The following is a quotation of the first paragraph of pre-AIA 35 U.S.C. 112:
The specification shall contain a written description of the invention, and of the manner and process of making and using it, in such full, clear, concise, and exact terms as to enable any person skilled in the art to which it pertains, or with which it is most nearly connected, to make and use the same, and shall set forth the best mode contemplated by the inventor of carrying out his invention.
The following is a quotation of 35 U.S.C. 112(b):
(b) CONCLUSION.—The specification shall conclude with one or more claims particularly pointing out and distinctly claiming the subject matter which the inventor or a joint inventor regards as the invention.
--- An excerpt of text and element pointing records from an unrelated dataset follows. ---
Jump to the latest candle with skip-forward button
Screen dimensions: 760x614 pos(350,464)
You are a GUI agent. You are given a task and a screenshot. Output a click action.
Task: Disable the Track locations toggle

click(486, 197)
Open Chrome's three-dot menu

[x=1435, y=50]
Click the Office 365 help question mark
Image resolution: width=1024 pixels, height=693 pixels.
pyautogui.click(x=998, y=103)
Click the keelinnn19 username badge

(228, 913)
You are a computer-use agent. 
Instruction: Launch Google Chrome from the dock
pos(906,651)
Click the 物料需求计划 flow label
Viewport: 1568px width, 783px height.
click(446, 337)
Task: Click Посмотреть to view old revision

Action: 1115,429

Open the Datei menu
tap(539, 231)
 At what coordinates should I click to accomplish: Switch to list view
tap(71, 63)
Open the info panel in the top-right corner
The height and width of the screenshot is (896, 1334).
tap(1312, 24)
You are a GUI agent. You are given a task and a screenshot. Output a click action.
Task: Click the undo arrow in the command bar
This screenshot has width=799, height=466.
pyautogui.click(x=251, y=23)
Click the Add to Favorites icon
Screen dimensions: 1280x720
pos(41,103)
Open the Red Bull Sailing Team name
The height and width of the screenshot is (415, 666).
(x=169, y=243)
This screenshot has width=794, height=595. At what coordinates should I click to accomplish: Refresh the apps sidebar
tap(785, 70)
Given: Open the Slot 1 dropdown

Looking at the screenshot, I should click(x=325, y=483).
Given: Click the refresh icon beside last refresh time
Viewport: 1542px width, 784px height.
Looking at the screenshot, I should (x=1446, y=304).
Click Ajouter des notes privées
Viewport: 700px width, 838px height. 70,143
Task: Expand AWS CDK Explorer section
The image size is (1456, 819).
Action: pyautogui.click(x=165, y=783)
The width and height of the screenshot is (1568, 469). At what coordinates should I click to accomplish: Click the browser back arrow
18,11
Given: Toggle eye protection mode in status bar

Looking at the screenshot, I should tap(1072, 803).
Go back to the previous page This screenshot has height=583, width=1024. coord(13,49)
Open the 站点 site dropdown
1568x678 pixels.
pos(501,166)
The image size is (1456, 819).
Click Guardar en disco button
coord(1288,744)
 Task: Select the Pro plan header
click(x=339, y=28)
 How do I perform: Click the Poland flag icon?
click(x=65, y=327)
The following is a quotation of 35 U.S.C. 112 (pre-AIA ), second paragraph:
The specification shall conclude with one or more claims particularly pointing out and distinctly claiming the subject matter which the applicant regards as his invention.
Claims 35, 36, 38, 40, 52, and 58 are rejected under 35 U.S.C. 112(a) or 35 U.S.C. 112 (pre-AIA ), first paragraph, because the specification, while being enabling for treating urinary infection with silver sulfadiazine (SSD) and/or cefpodoxime, does not reasonably provide enablement for any urinary system disorder treatment other than the urinary infection. The specification does not enable any person skilled in the art to which it pertains, or with which it is most nearly connected, to make and use the invention commensurate in scope with these claims.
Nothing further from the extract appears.